= DATA PROVIDED =
━━━

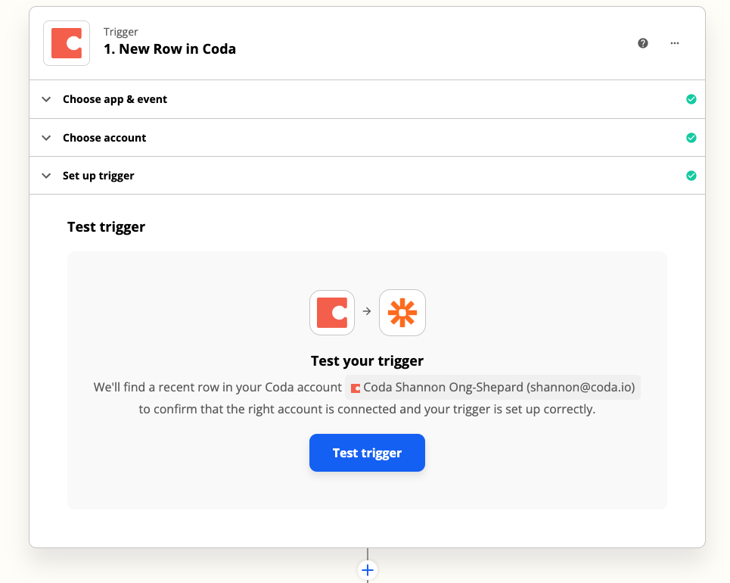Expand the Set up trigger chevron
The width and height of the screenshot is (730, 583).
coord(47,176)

━━━

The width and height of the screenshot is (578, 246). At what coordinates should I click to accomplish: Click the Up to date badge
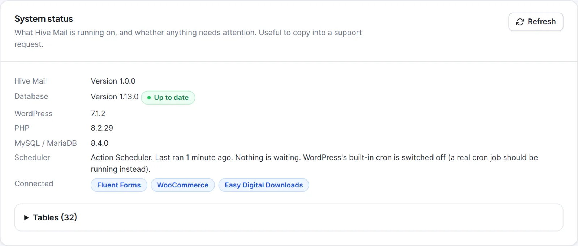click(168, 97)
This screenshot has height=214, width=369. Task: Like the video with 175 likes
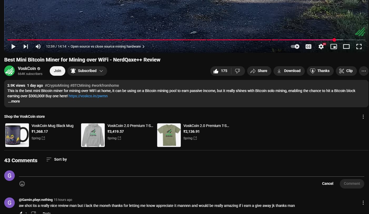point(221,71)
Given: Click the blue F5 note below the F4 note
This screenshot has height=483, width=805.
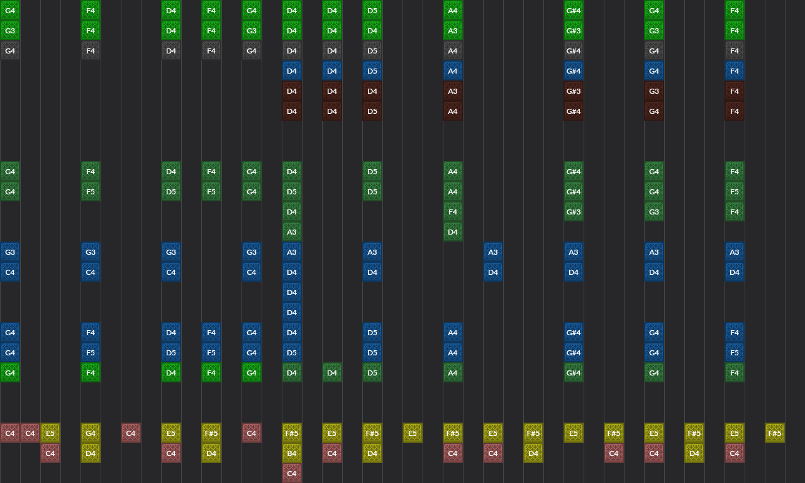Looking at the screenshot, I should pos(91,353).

━━━

Pictures aside, print exactly the lines above starting with the one containing "The width and height of the screenshot is (578, 246)." and going on through the one containing "Given: Click the".

= OUTPUT FOR THIS TASK =
The width and height of the screenshot is (578, 246). At what coordinates should I click to accomplish: Click the Up to date badge
click(168, 97)
This screenshot has height=214, width=369. Task: Like the video with 175 likes
point(221,71)
Given: Click the blue F5 note below the F4 note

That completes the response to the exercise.